▶ [ASSIGNED TASK] Excluding pictures, retype exactly the lines from the one with "Given: Preview DNS" through the end of the records that follow.

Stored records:
....................
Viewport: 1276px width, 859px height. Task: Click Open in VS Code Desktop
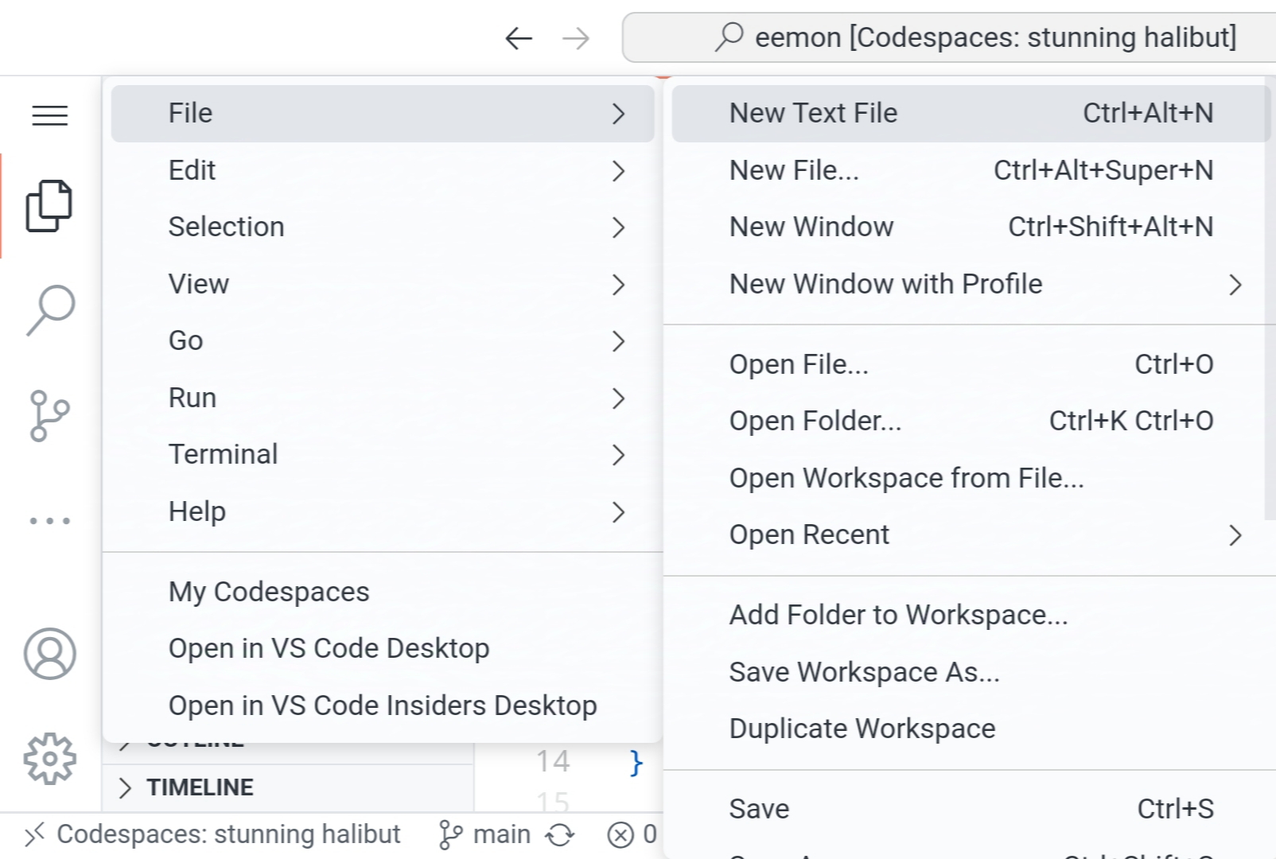point(329,648)

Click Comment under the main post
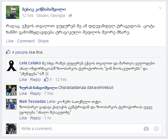pos(26,41)
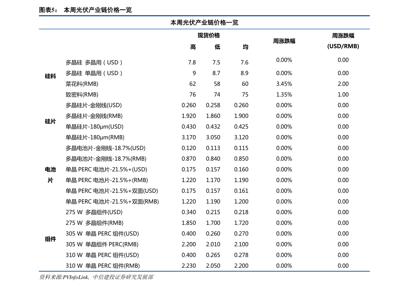Click the 3.45% weekly change value
This screenshot has height=287, width=409.
284,84

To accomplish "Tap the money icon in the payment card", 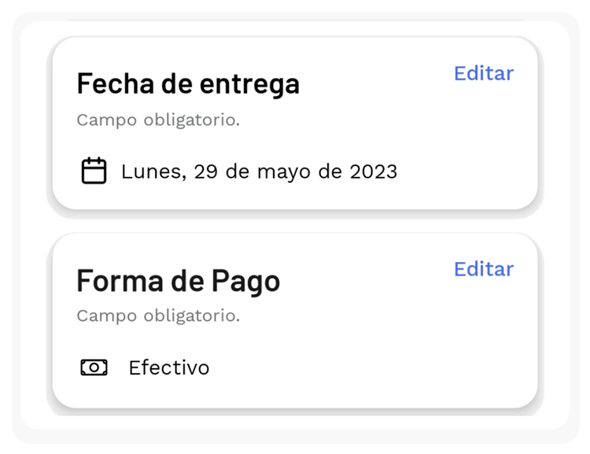I will click(94, 367).
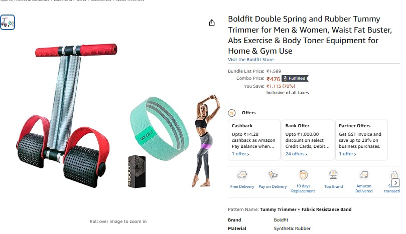The height and width of the screenshot is (234, 406).
Task: Click the Amazon Fulfilled badge
Action: point(295,78)
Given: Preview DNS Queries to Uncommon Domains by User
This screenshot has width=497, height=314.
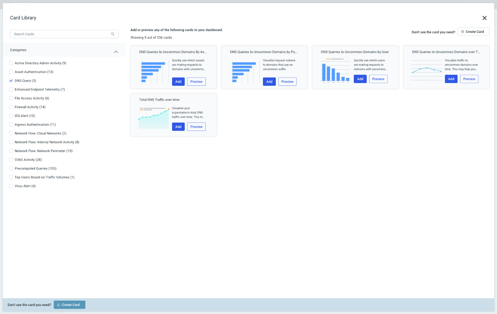Looking at the screenshot, I should 378,79.
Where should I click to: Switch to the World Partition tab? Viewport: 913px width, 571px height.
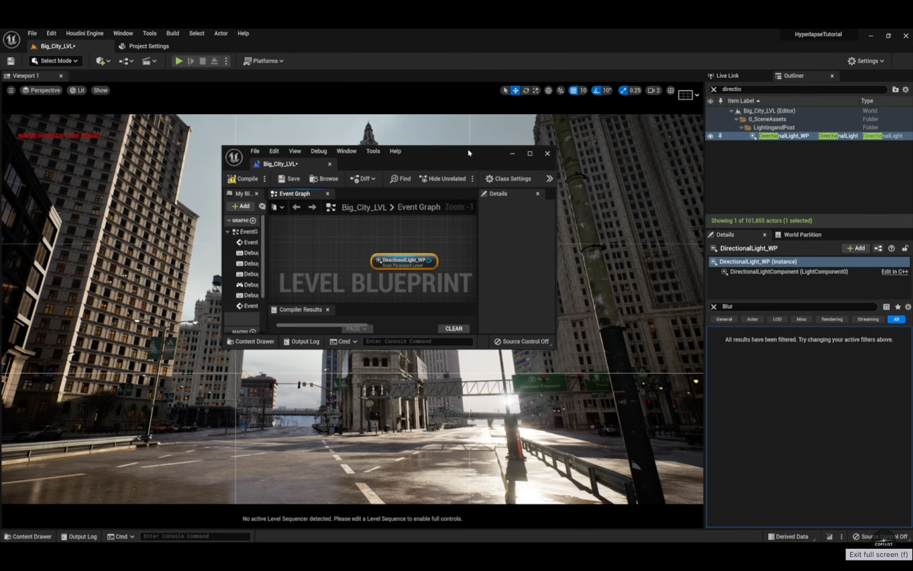click(x=802, y=235)
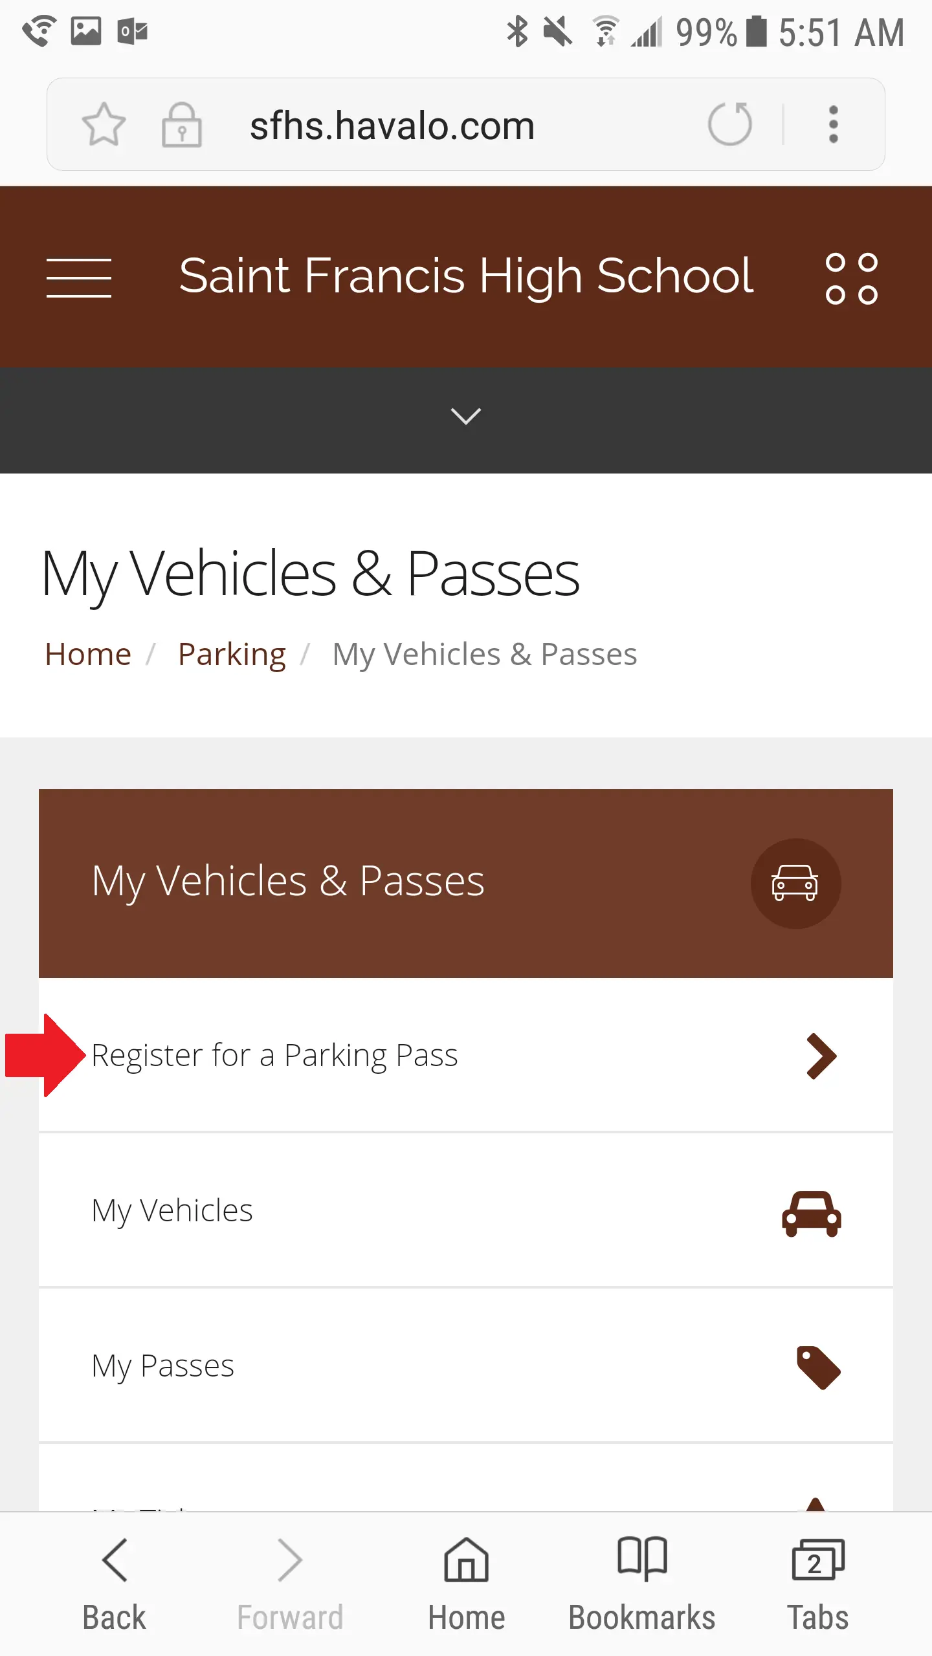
....................
▶ [RESULT]
Given: Preview DNS Queries to Uncommon Domains by User
This screenshot has width=497, height=314.
Looking at the screenshot, I should 378,79.
Where should I click to: Switch to the World Partition tab? Viewport: 913px width, 571px height.
click(x=802, y=235)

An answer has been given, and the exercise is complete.